December, 17 2003 |  Download PDF |  Share

Hanchang Textiles/Oriental Tex in El Salvador

 

This new NLC report documents harsh sweatshop conditions, union busting and apparent tax fraud with the complicity of the Salvadoran Ministry of Labor - in a South Korean maquila factory sewing clothing for Osh Kosh B'Gosh and Wal-Mart.

 

This case study carried out over the course of two years documents the systematic violation of worker rights, union busting and apparent tax fraud—all carried out in plain view in front of the Salvadoran Ministry of Labor, which has refused to intervene.

The case of Hanchang concretely demonstrates that the Salvadoran government has no intention of implementing its own labor laws, for which reason, El Salvador should not qualify for inclusion in CAFTA without major reforms.

The United States Trade Representative's office points to WRAP—the U.S. apparel industry's factory monitoring and and compliance program—as one of the positive assurances that worker rights will be protected under CAFTA. But, as this report will show, in the midst of mass firings, union busting and the return of serious labor rights abuses, WRAP certified the Hanchang factory as complying with all of the U.S. apparel industry's worker rights standards.

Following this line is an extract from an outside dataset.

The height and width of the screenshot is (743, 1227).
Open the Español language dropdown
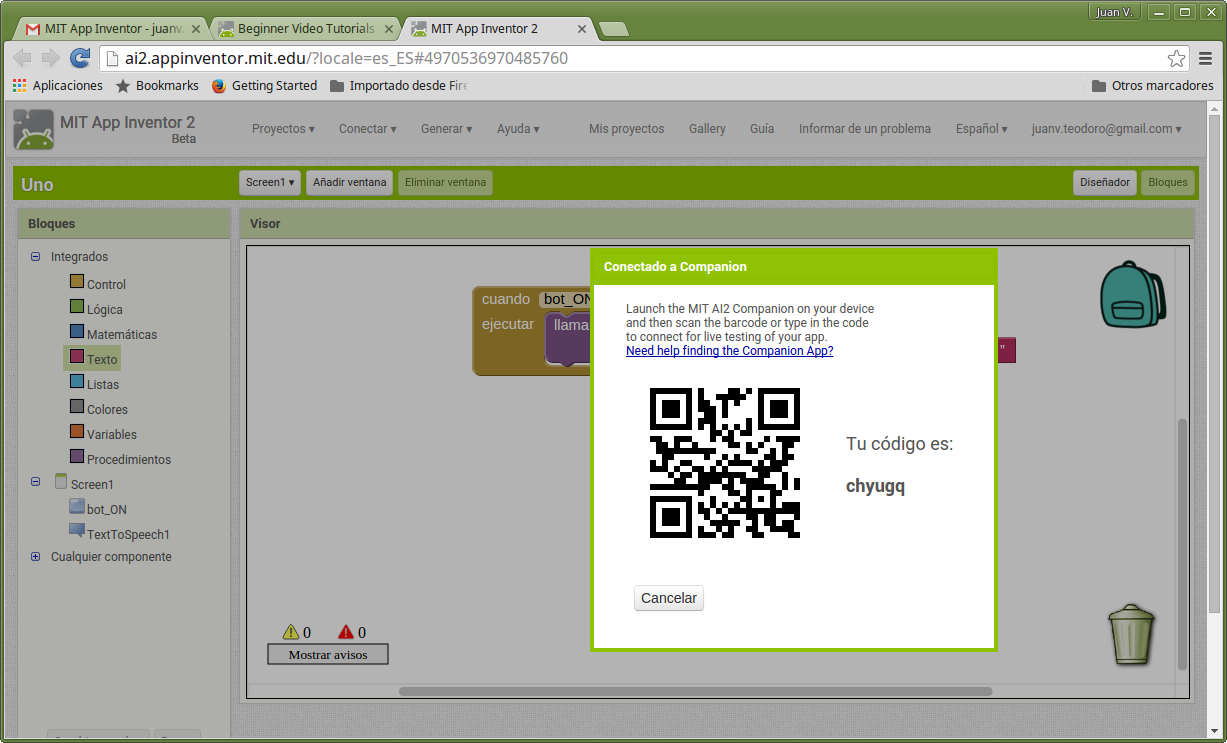pyautogui.click(x=981, y=129)
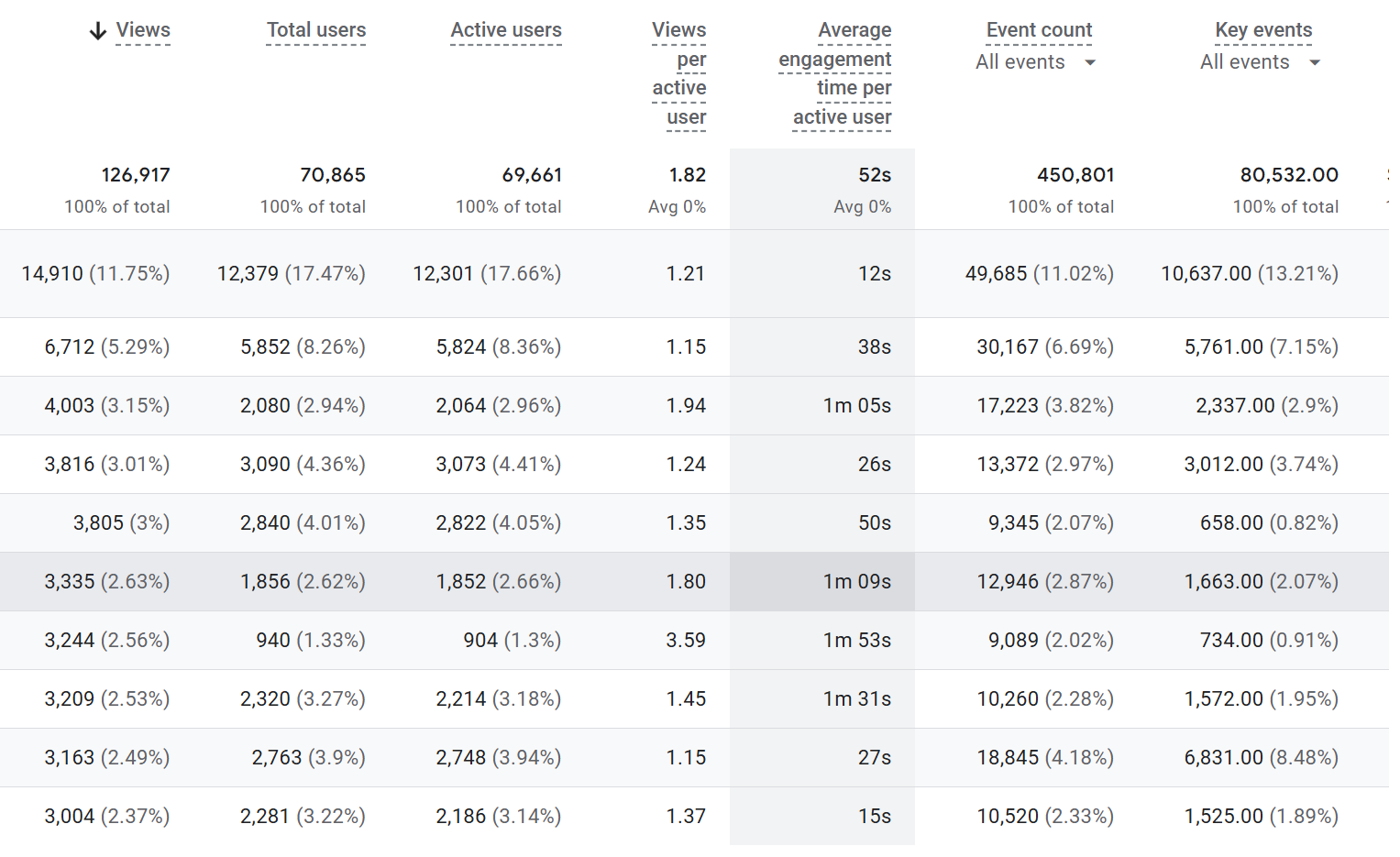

Hanchang is a remarkable story of young women who, despite repression and constant threats, went on to organize a union in May of 2001. They wanted to end the violations and maltreatment they faced in the factory. Within a matter of days, 15 founding members and newly-elected union leaders were fired. However, in a rare victory, under pressure from the Phillips Van Heusen company and the National Labor Committee, the fired workers were quickly reinstated to their former positions and paid back wages.

Maquila companies in El Salvador enjoy 100 percent tax-exempt status—paying no corporate, state, city or even local sales taxes, as well as no tariffs on imports or exports. The only catch is that this tax exemption runs out after 10 years. So Hanchang management came up with a scheme. They would simply change the name of their company to Oriental Tex, but they would remain in the exact same factory, with the same machinery, the same workers, producing the same labels. With this slight of hand, they could slip out of their obligation to pay taxes. Moreover, management realized that they had the opportunity to kill two birds with one stone. In the process of creating their "new company," they would fire and rehire everyone except the union leaders and most active members. In this way they could kill the legal union, which they did, and avoid paying taxes all in one shot.

Hanchang has now come full circle and is once again a sweatshop, producing clothing for Wal-Mart. Mandatory overtime has returned, as has abusive treatment on the part of the supervisors, and workers once again must ask permission and receive a toilet pass in order to use the bathroom. As in the past, management threatens the workers explaining that if they try to organize they will be immediately fired. The company only wants "these workers to have better luck than the Hanchang workers had!"

Again, this was all done in plain view, right in front of the Ministry of Labor. Hanchang, sadly, is what labor rights—or the lack thereof—will look like under CAFTA. Without enforceable labor rights standards, El Salvador will never implement its own laws, especially freedom of association or the right to organize.